Rozdział 7 - Obawy

473 41 17
                                    

Victoria wychodząc z klasy miała wiele wątpliwości i zbiegając schodami nie zauważyła nawet, jak wbiega wprost na chłopaka z równoległej klasy. Znała go wyłącznie z widzenia.

— Uważaj, idiotko. — warknął w jej stronę. Mijając ją, prowokacyjnie uderzył ją barkiem w ramię.

Wydaje się, że nie tylko ja mam dzisiaj zły dzień.

Victoria jęknęła, pocierając zbolałe ramię, i nadal kontynuowała drogę do szatni, aby jak najszybciej wyjść ze szkoły.

Na szczęście dyrekcja zdawała sobie sprawę, że Davis pożerał chęci do życia wszystkim uczniom, i angielski z nim powinno się dodawać na ostatnich godzinach, aby uczniowie mogli bez wyrzutów sumienia jak najszybciej opuścić teren szkoły.

Poczuła wibracje w telefonie, gdy miała już otwierać swoją szafkę. Jej ręka zacisnęła się na kluczykach, gdy zobaczyła powiadomienie.

Nieznajomy
Pasuje ci jutrzejszy dzień? Nie musiałabyś martwić się o transport, przyjechałbym po ciebie. Gabriel Davis

Gdy wychodziła, Davis poprosił ją o numer telefonu, aby na bieżąco informować ją o kolejnych korepetycjach.

Skołowana zaczęła sklejać sensowną wiadomość zwrotną, modląc się, aby autokorekta nie popełniła jakiegoś głupiego błędu, którego mogła żałować. Odpisała po chwili:

Victoria
Dobrze, zaraz podeślę panu mój adres.

Wiadomość przyszła niemalże od razu.

Gabriel Davis
Nie musisz, w trakcie powrotu do domu z klubu dowiedziałem się od ciebie, gdzie mieszkasz. :)

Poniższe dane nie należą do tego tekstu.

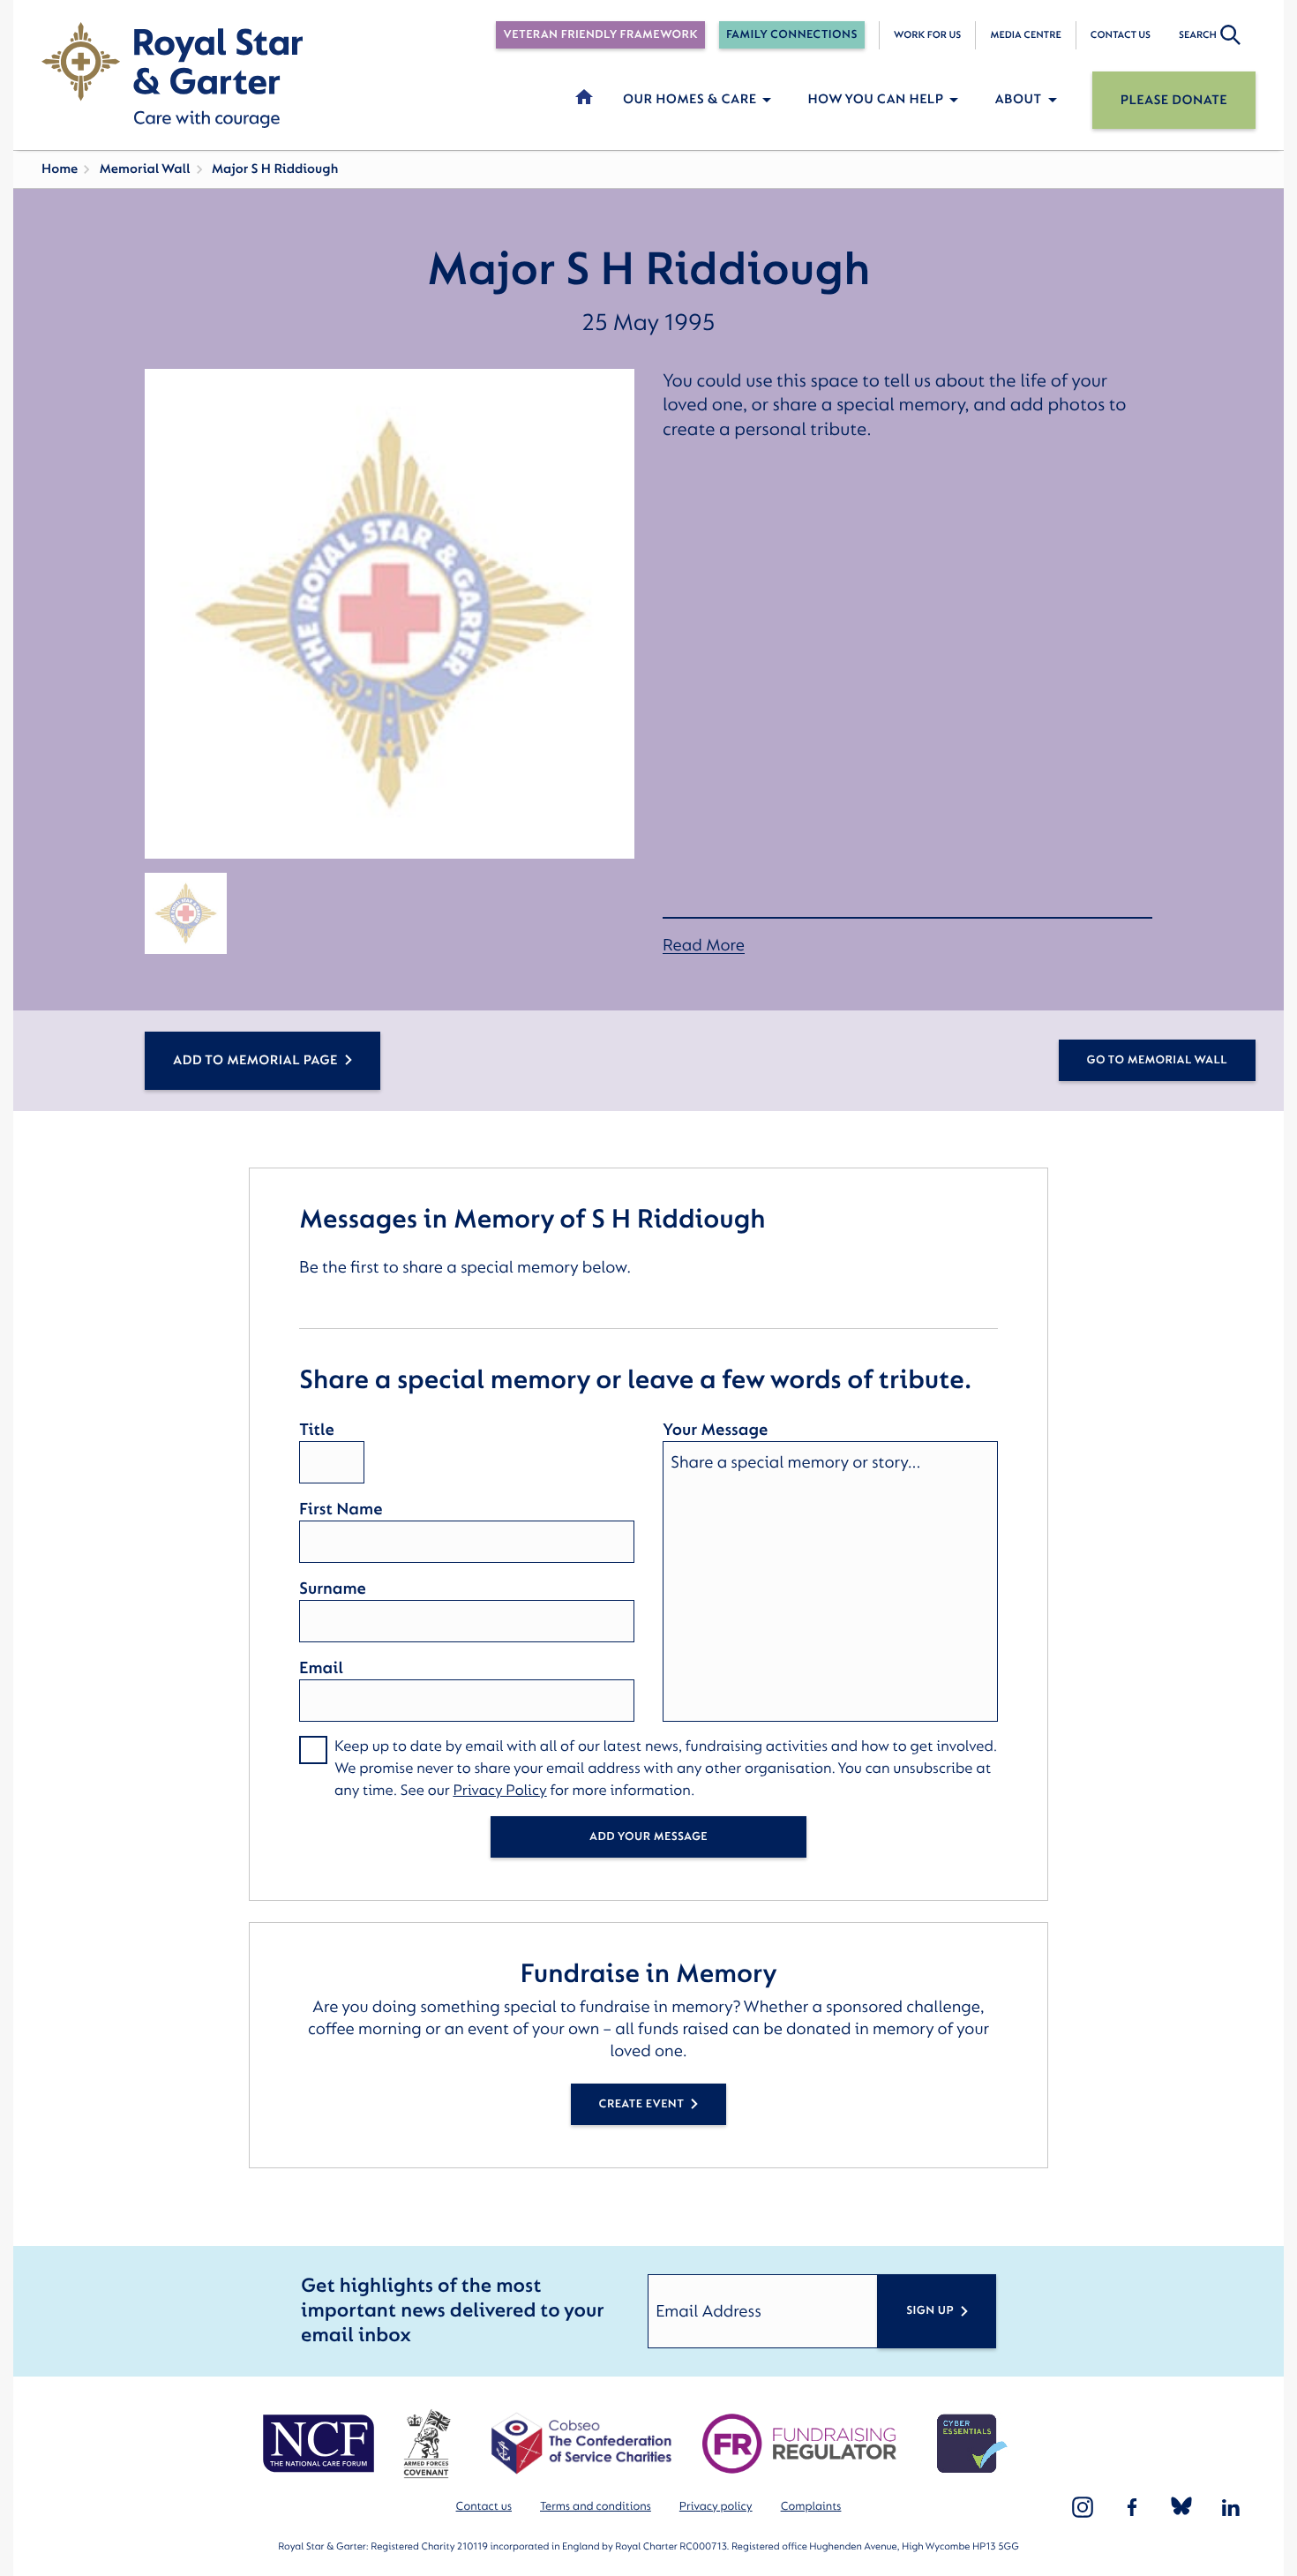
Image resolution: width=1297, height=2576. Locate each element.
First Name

Victoria wpatrzyła się w ekran zdezorientowana. Miała wrażenie dziwnego déjà vu, nie potrafiła jednak wyjaśnić tego uczucia, ale rozmowa wydawała się jej dziwnie znajoma.

Była zaniepokojona również faktem, że Davis zapamiętał taką informację na jej temat, chociaż ona sama kompletnie nie pamietała takiej sytuacji.

Victoria
W porządku, dziękuję.

Nie doczekała się odpowiedzi, ale myślała, że tak było nawet lepiej. Nie wiedziałaby, co odpisać, a olanie nauczyciela nie wchodziło w grę.

Podejrzewała nawet, że samo lekceważenie Gabriela Davisa nie kończyło się zbyt dobrze.

— Hej, Victoria! — zawołał ją Jacob Wash, machając do niej, gdy miała już wychodzić z terenu szkoły.

Był oparty o drzewo, szczerząc się do Victorii, która po chwili namysłu do niego podeszła.

— Jak poszło ci z tej karty pracy? — zapytała, zbliżając się w jego stronę.

— Szkoda gadać, przeklęty Davis upierdoli mnie w tym roku. Zresztą nieważne, i tak miałem zamiar rzucić tę szkołę. — przyznał, odbijając się od drzewa. — Palisz?

Wskazał jej paczkę papierosów, którą trzymał w kieszeni. Zmieszana pokręciła przecząco głową, licząc, że w ten sposób zakończy się ich rozmowa.

— Dawaj, spróbuj. — wyciągnął w jej stronę jednego szluga, którego zignorowała i skupiła się na Jacobie.

— Ale jesteśmy na terenie szkoły, nie powinniśmy palić. — Victoria podzieliła się swoimi narastającymi wątpliwościami.

— Wyluzuj. Jesteśmy prawie ku wyjściu z placówki. Co mogliby nam niby zrobić? — prychnął, wyciągając oferowanego szluga po chwili go odpalając.